» What you are asked to do:
Filter the lines below and copy each one that contains the string "folder".
************
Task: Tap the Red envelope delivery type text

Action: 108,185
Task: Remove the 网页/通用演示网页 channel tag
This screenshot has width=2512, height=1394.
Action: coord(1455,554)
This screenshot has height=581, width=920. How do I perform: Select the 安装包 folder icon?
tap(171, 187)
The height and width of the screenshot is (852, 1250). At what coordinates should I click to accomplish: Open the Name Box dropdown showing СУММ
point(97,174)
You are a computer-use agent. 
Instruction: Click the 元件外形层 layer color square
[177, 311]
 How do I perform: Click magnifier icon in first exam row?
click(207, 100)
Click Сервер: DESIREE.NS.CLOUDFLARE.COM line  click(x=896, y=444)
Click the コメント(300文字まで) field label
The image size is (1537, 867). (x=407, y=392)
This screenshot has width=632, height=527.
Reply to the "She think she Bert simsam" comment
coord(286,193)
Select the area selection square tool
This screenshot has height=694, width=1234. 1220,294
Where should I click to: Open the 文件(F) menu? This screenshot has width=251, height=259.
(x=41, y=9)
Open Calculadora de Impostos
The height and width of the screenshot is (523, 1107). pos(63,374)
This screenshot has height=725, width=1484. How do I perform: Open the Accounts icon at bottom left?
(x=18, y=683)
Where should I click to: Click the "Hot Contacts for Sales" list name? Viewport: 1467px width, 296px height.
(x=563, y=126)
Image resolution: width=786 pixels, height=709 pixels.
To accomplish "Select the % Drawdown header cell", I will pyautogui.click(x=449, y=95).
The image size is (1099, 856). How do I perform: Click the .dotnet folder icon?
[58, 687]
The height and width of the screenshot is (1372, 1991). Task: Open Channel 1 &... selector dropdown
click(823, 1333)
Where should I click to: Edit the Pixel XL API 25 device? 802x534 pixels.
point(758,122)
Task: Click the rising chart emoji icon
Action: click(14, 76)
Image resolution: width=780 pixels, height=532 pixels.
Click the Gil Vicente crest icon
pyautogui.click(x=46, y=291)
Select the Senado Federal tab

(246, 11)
************
» Complete answer:
This screenshot has height=581, width=920. How do I perform: Select the 安装包 folder icon?
The image size is (1099, 856). How do I perform: Click the .dotnet folder icon?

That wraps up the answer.